The very last bit of the report is the most interesting. The Board of Directors listed three future agenda items which may become priorities for the board over the next year or so. Two are obvious what the issue is, while one is a bit cryptic:
- Early Recruiting.
- Impact of transfer-related issues on institutional reputation.
The NCAA has been agitating against the NBA’s draft age limit that creates the one-and-done college basketball player for a couple years. First it was NCAA president Mark Emmert, then commissioners, and now the issue has trickled all the way up to the university presidents on the Board of Directors. But aside from adopting a position opposing the NBA’s rule and asking the NBA to change it, there is little the NCAA is willing and able to do to effect actual change.
Early recruiting fears are the other side of the coin to recruiting deregulation. The concern is that if recruiting is deregulated and activities like phone calls, off-campus contact and official visits start earlier, then coaches and prospects looking to get a leg up will start even earlier. Back in 2009, the SEC sponsored Proposal 2009–28-A which would have cut off many of the ways women’s soccer coaches and prospects interact before coaches can contact prospects and set the start date for many activities as August 1st of the prospect’s senior year in high school. The Ivy League then sponsored another version (Proposal 2009–28-B) which removed some of the limits but expanded the rest to all sports. Both were defeated. If the board decides to act, something like those proposals might be the template.
The bullet about the impact of transfer issues on institution reputation is confusing.
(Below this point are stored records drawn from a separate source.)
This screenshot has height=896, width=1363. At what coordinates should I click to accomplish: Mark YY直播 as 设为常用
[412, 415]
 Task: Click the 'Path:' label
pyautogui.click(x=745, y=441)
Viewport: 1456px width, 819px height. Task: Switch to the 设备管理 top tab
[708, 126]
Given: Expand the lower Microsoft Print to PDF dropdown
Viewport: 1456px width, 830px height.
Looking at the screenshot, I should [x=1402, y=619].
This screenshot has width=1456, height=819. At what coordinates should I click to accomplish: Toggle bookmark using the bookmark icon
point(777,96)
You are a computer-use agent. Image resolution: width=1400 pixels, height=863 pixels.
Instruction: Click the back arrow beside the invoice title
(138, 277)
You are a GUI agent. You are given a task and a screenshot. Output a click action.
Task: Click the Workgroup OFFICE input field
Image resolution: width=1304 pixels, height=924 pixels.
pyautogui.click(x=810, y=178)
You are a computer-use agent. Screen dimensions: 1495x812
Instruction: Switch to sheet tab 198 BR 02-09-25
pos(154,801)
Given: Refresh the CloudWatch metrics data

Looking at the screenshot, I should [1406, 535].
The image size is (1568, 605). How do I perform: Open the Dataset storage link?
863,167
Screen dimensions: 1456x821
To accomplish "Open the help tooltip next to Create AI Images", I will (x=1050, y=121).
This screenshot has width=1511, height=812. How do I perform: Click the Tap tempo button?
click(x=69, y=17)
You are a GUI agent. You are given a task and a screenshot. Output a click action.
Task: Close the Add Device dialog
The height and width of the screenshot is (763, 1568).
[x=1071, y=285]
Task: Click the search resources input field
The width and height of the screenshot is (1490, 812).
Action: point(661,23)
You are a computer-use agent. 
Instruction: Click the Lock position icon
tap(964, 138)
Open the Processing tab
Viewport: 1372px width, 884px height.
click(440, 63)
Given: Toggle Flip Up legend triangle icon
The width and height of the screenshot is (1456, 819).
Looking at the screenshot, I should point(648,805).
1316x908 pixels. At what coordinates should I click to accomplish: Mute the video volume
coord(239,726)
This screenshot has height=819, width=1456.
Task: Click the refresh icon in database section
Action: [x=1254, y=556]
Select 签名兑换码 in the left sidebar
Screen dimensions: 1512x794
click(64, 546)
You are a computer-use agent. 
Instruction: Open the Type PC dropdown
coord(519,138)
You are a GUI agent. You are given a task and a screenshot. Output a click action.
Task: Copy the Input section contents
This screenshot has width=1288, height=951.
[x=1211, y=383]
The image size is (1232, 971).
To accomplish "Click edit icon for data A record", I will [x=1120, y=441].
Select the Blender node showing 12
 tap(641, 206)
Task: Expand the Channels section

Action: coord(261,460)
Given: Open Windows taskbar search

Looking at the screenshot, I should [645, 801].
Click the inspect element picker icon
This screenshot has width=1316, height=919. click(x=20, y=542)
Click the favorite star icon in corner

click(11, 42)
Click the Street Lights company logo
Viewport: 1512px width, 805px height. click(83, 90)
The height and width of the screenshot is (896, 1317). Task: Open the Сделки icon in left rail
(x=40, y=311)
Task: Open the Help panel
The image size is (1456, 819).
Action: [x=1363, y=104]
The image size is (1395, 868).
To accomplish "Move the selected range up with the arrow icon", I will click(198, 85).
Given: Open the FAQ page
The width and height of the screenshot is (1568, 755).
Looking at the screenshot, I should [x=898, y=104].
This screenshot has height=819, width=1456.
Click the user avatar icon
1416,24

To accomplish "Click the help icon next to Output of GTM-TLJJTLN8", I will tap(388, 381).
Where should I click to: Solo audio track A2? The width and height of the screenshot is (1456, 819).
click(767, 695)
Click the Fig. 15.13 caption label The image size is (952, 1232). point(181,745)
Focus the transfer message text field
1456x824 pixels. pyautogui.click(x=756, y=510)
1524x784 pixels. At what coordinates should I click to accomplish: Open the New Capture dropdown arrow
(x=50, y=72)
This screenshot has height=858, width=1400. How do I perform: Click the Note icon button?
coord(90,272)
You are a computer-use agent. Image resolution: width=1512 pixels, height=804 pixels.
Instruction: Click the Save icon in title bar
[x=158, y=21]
The best case scenario would be that the Board of Directors has realized that the current transfer rules have to be reevaluated to ensure they are consistent with the educational mission of NCAA institutions. The worst case scenario is that the Board of Directors has noticed the heat institutions are taking on transfer rules and want to find a way to deflect that criticism without changing the actual rules.
All of these are just three bullets the Board of Directors will be looking at in the coming months and years. And all of them are subject to change as the governance structure including the board itself is changed over the next year.